Come richiedere la pensione di cittadinanza
Le persone che pensano di avere i requisiti per poter accedere alla pensione di cittadinanza devono presentare la domanda in uno dei tre modi possibili che sono:

    – un qualsiasi sportello di Poste Italiane
    – un qualsiasi Caf presente su tutto il territorio nazionale
    – sul sito ufficiale dell’Inps attraverso l’utilizzo dello Spid

Tutte le domande presentate vengono valutate ed eventualmente approvate e solo successivamente si parte con l’erogazione vera e propria della pensione di cittadinanza.

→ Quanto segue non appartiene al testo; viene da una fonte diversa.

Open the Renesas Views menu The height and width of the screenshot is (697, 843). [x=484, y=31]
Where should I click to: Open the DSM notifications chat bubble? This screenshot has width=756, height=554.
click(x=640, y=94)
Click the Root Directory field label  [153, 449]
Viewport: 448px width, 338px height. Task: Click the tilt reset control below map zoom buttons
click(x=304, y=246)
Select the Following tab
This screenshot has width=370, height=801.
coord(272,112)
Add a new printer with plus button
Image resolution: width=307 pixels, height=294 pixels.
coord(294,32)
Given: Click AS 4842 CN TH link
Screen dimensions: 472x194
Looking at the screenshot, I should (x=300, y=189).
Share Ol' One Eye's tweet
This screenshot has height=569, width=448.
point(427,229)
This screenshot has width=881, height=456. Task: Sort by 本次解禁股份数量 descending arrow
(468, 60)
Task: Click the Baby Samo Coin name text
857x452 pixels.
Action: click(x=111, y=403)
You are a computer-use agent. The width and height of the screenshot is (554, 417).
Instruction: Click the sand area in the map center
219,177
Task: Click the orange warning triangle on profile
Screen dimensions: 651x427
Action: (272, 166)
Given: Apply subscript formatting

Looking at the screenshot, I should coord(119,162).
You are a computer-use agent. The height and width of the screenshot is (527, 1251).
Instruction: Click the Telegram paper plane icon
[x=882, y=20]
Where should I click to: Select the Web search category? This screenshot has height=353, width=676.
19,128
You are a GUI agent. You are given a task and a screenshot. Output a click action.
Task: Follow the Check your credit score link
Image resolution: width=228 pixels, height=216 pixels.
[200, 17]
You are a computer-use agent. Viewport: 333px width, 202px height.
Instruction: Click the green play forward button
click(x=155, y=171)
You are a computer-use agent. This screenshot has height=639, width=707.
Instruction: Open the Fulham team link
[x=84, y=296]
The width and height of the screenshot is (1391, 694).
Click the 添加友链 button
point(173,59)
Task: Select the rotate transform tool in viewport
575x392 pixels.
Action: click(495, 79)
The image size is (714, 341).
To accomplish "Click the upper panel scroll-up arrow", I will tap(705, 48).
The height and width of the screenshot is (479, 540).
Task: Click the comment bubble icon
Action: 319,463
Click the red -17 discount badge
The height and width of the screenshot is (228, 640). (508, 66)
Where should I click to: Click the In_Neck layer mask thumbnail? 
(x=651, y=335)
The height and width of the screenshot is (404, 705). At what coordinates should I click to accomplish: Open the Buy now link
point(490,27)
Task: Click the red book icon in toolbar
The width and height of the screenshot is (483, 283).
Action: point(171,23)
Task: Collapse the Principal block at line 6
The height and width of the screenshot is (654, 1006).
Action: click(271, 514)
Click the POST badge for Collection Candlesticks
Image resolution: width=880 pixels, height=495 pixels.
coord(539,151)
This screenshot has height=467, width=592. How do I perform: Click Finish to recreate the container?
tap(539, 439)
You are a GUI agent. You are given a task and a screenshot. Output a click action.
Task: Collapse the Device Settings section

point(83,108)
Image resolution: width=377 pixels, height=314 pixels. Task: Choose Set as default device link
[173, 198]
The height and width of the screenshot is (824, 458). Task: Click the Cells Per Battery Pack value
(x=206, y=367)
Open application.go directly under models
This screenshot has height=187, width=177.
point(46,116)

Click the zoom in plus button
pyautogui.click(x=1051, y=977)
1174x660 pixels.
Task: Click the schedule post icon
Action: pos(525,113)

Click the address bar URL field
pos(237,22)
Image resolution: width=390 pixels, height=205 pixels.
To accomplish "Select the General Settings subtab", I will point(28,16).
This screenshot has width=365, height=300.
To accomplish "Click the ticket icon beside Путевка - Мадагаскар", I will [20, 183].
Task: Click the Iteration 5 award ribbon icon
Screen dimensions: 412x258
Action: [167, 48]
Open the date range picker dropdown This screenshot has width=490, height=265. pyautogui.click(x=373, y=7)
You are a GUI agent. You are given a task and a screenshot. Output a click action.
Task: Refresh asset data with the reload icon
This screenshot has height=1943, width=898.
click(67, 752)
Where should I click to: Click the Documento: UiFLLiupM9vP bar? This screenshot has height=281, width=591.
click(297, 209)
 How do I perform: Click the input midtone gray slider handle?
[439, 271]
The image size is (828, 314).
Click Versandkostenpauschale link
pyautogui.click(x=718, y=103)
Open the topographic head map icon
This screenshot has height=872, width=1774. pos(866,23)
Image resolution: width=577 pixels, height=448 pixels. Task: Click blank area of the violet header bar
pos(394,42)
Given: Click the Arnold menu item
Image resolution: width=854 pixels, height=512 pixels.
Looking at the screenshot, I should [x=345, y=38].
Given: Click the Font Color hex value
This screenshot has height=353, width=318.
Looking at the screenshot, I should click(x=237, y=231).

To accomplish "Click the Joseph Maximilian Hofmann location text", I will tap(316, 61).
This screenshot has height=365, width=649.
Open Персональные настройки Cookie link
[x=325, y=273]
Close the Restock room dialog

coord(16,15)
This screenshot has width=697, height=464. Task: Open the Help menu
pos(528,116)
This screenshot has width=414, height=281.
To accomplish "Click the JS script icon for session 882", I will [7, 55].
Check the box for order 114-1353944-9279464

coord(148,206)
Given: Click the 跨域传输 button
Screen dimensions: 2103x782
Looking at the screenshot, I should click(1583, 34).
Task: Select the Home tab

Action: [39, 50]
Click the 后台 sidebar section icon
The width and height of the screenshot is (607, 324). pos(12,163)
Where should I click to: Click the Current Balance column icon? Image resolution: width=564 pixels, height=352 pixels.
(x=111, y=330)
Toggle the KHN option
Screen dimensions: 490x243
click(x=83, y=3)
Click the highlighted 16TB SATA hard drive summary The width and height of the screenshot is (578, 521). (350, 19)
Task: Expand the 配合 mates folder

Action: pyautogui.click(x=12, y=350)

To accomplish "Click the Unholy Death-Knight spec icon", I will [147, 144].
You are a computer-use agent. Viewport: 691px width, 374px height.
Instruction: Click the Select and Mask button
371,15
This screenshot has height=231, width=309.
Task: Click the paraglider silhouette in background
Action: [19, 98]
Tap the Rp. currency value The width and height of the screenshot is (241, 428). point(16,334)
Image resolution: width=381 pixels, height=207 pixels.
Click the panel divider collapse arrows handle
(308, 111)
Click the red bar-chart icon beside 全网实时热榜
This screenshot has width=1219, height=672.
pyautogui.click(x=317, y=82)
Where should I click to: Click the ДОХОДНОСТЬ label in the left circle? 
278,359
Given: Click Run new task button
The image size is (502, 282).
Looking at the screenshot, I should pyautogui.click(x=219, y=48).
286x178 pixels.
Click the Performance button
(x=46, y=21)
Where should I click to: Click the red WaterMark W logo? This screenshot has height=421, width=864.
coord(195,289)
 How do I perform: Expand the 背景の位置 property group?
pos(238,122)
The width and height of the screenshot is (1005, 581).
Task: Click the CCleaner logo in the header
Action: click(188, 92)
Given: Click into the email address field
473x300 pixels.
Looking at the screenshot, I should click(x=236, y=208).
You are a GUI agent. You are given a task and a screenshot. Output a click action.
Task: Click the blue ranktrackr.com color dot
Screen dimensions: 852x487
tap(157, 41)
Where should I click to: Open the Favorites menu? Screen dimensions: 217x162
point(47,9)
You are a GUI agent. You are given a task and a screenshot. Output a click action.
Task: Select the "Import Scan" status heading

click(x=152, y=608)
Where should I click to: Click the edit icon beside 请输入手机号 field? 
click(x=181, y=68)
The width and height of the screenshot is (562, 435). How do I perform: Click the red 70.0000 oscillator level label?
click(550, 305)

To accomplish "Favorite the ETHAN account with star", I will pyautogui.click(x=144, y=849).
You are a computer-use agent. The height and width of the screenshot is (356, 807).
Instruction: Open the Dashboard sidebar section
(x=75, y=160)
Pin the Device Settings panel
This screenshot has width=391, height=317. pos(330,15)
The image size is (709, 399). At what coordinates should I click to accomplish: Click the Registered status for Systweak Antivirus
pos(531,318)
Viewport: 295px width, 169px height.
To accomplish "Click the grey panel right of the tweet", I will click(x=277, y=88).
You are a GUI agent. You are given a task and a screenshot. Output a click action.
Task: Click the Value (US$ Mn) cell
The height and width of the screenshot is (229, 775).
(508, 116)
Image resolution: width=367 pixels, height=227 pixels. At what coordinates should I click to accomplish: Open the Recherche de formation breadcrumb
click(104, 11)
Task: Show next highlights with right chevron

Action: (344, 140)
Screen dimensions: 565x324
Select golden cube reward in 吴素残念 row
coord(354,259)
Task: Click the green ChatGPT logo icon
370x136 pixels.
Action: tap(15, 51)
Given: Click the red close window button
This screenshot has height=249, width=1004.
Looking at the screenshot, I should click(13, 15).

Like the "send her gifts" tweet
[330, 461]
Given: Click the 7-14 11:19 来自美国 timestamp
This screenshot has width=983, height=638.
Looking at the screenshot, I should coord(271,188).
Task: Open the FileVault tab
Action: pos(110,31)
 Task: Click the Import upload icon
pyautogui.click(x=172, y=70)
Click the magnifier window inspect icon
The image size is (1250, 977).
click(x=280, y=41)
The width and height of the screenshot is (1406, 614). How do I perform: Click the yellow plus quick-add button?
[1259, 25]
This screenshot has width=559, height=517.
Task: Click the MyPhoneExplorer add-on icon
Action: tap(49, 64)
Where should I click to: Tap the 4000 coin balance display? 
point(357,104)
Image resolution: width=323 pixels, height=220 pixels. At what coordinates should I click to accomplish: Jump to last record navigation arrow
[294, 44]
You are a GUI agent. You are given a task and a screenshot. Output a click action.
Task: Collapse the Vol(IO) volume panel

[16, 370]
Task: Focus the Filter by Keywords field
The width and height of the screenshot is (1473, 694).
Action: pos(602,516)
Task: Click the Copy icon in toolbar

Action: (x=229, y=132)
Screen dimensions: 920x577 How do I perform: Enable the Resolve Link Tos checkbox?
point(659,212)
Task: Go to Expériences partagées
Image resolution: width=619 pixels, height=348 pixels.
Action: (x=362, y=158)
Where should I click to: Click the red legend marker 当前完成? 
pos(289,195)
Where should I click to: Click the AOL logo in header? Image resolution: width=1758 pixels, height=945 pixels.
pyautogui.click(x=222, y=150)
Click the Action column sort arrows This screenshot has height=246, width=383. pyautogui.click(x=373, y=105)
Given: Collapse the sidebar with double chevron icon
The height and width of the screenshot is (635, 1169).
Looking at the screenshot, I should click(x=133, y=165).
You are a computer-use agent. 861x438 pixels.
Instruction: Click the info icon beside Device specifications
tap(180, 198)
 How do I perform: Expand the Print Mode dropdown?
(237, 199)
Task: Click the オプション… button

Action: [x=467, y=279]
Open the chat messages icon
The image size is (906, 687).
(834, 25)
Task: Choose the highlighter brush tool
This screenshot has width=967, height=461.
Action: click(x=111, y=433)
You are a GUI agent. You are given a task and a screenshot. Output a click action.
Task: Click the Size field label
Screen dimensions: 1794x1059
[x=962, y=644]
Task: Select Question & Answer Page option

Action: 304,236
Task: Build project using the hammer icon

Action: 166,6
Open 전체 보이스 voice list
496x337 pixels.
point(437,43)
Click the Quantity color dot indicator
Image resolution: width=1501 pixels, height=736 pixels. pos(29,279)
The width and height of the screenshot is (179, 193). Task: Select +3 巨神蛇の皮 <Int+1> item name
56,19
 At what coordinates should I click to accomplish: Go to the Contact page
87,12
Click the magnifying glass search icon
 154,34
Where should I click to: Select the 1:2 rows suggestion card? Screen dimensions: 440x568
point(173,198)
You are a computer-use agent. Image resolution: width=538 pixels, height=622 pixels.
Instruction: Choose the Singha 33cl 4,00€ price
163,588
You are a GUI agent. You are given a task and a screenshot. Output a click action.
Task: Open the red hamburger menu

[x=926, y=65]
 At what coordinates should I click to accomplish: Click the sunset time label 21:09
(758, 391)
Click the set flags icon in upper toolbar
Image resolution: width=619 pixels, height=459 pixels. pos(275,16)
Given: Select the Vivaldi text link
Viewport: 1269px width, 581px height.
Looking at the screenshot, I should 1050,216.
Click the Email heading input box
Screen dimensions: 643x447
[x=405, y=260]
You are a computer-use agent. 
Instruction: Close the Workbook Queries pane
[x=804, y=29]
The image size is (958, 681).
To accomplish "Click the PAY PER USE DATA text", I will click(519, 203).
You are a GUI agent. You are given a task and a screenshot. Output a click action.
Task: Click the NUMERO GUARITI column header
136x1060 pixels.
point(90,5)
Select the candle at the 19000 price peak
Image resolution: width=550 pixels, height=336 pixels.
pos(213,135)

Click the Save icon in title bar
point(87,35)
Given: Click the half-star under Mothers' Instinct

Come funziona la pensione di cittadinanza
L’importo complessivo, che può arrivare fino ad un massimo di 780 euro, si compone di due parti. La prima è legata all’integrazione del reddito familiare e non può superare l’importo di 7.560 euro all’anno che deve essere poi moltiplicato per il cosiddetto livello di scala di equivalenza. La seconda parte, invece, è destinata ad un aiuto per il pagamento del mutuo o del canone di locazione e non può superare i 1800 euro all’anno nel primo caso e i 3360 euro all’anno nel caso dell’affitto. La pensione di cittadinanza ha una durata di 18 mesi che possono essere prorogati per altri 18 se ne sussistono le condizioni.